Ryan Blethen discusses the press, media and democracy. Daily Democracy is part of the Democracy Papers, a series of articles, essays and editorial opinion examining threats to our freedoms of speech and the press.
April 12, 2008 10:26 AM
Posted by Ryan Blethen
In my column Friday, which can be found here, I wrote that the loud chatter surrounding the death of newspapers should be toned down, or halted all together. There is no question newspapers are suffering and some newspapers might not make it. Many more than not will survive. Why do I believe this?
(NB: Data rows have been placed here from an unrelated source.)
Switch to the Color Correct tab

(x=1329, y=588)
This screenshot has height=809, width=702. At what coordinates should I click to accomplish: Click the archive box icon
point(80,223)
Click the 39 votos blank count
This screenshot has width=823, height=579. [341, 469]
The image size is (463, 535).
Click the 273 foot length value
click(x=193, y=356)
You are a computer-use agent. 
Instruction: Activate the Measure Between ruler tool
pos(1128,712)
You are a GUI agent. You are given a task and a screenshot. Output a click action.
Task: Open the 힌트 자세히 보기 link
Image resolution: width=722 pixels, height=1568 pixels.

Because the problem newspapers face has more to do with the loss of classified advertising and a changing business model than with competition from new media forms like blogs and citizen journalism. Once publishers do the messy task of aligning their revenues with expenditures and learn to live with profit margins in the teens, even the low teens, newspapers will find solid footing.
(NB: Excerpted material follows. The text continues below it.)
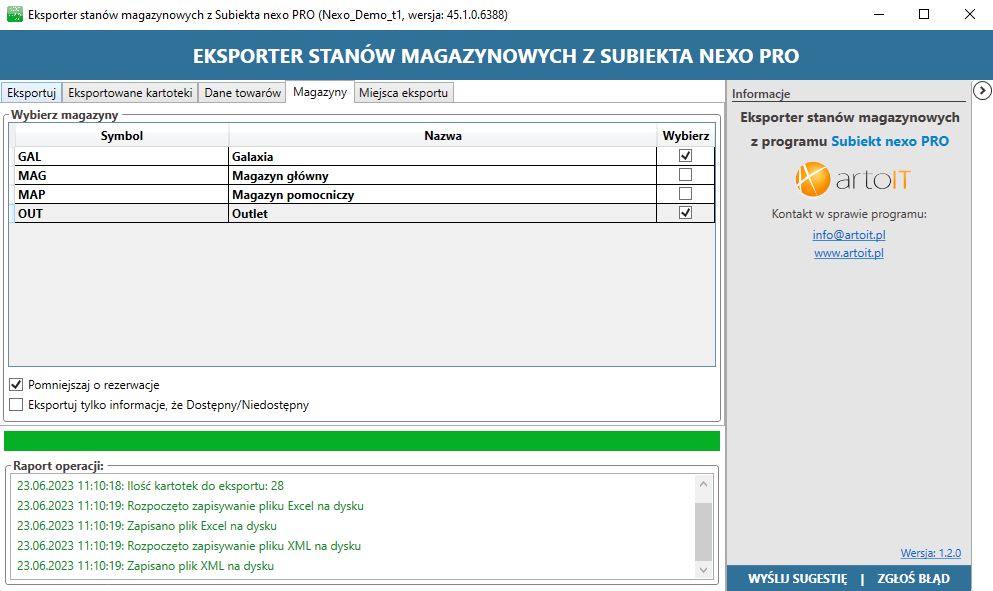
Task: Switch to the Eksportuj tab
Action: (x=31, y=92)
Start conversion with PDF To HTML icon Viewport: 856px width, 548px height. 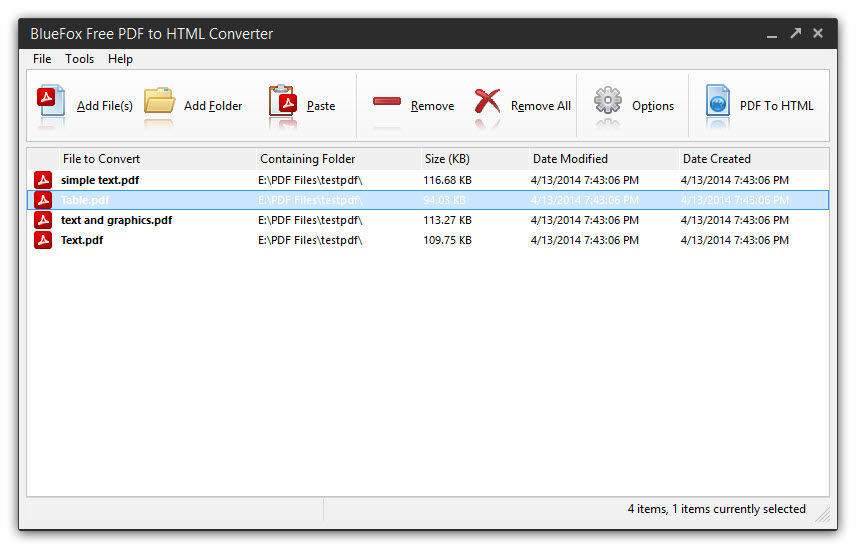(x=717, y=100)
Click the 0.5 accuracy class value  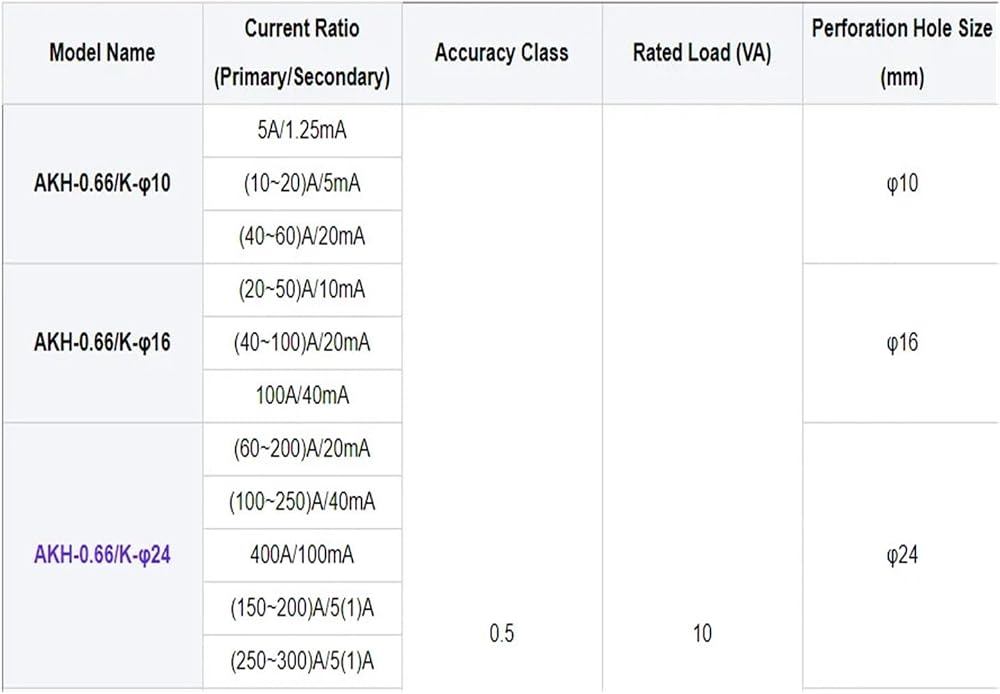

The response to the column has been interesting. A number of readers said they are sticking with the newspaper and will always read the Times. I also received a number of lectures about why newspapers are irrelevant. Most of these folks missed the mark. They attributed our failure to being too liberal, too conservative, or not knowing enough about the Constitution.
The third group of e-mails attributed the supposed demise of newspapers to the Internet. Nearly all of these e-mailers said they read the paper online. My response was, great! Please do read us online! Read us however you want. I really do not care how people are reading newspapers as long as they are reading.
I view readership holistically. It would be foolish to lament losses in print circulation, which is not bad here compared to the rest of the industry, without recognizing the amazing reach newspapers have online. This brings us back to the revenue model. Circulation was never the revenue engine of the industry. That is the domain of advertising. And therein lies the newspaper industries problem and salvation.